The Inner Game is a podcast series Aspinall filmed during his recovery and is now releasing weekly through camp. The episodes themselves run as a side narrative to the fight, but the rollout window functions as a clock the rest of the heavyweight division can read.
Count forward from June 25 and a 12-week camp closes out around September 17. That is the calendar problem. Aspinall publicly accepted Ciryl Gane’s challenge to fight in Paris in September after UFC Freedom 250, and Gane has been pushing for a home-soil unification ever since. UFC Paris, however, is scheduled for September 5 at Accor Arena and is a Fight Night card, not a numbered event. The September 5 date sits roughly 10 days before Aspinall would finish his prep at full length. Heavyweight title unification fights also don’t typically go on non-numbered cards under the new Paramount era, which makes the Paris angle tidy in storytelling and untidy in reality.
What fits the math cleaner, per Last Word on Sports, Yahoo, and Yardbarker, is a numbered card in October. UFC’s numbered schedule runs through August, then resets, with UFC 332 and UFC 333 widely expected to land in October. The strongest internal consensus among MMA outlets is that UFC 333 in Abu Dhabi is the most likely destination for Aspinall vs. Gane 2. That venue, Etihad Arena, is also where UFC 321 took place last October. A rematch on the same site eight months later would close a loop the heavyweight division has been waiting to close.
Gane earned the interim belt on June 14 at UFC Freedom 250, stopping Alex Pereira by second-round TKO on the South Lawn of the White House. The win gave the UFC its cleanest unification setup in the heavyweight division in years and gave Gane an obvious pitch: a title fight against the man he never actually finished a round with. Whether that pitch lands in Paris or Abu Dhabi is now the more interesting question than whether it lands at all.
That last part matters. Aspinall and Gane first met at UFC 321 on October 25, 2025. The bout was ruled a no-contest after an accidental eye poke from Gane in the opening round left Aspinall unable to continue and required surgery. Whatever was building inside that round, the cage door closed on it before anyone could say what was happening. A rematch has been the logical next step since the moment Aspinall walked out of the Etihad Arena that night.

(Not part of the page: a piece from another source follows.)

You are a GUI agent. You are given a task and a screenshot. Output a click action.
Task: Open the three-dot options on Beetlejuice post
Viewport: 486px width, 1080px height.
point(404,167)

Promoter Eddie Hearn, who signed Aspinall to a managerial deal through Matchroom Talent Agency in March 2026, had already flagged earlier this month that Aspinall’s team had reopened the line with the UFC. Hearn has been publicly trashing Aspinall’s existing UFC contract for the past several weeks, calling it “a disgrace” and saying he won’t allow Aspinall to fight for “the kind of money that’s in his contract.” Whether the UFC has moved on those terms is part of the actual negotiation Aspinall referenced. None of it has been formally announced. But champions don’t usually start 12-week camps on a hunch.
Aspinall, 33, has held the undisputed title since June 2025, when Jon Jones retired and the interim strap Aspinall had been carrying since November 2023 was upgraded. He has yet to defend it cleanly. The UFC 321 no-contest sits on his record as the only entry under his reign, and the divisional traffic behind him has continued to move without him. Gane’s run through Pereira shortened the queue considerably. Before the eye injury, Aspinall had been on an eight-fight UFC streak with seven first-round finishes, the kind of resume that does most of his talking when he isn’t doing it himself.
A heavyweight unification card, wherever it lands, would be one of the largest events the promotion stages this year. Gane is a genuine draw in France and Abu Dhabi has the storyline weight, but the practical scheduling reality favours the latter. The UFC has not confirmed a date, an opponent, or a venue for Aspinall’s return. The promotion has been known to surprise its own champions with alternative bookings.
For now, Aspinall is training. The clock, by his own count, started about two weeks ago. October is twelve weeks away. Or close enough.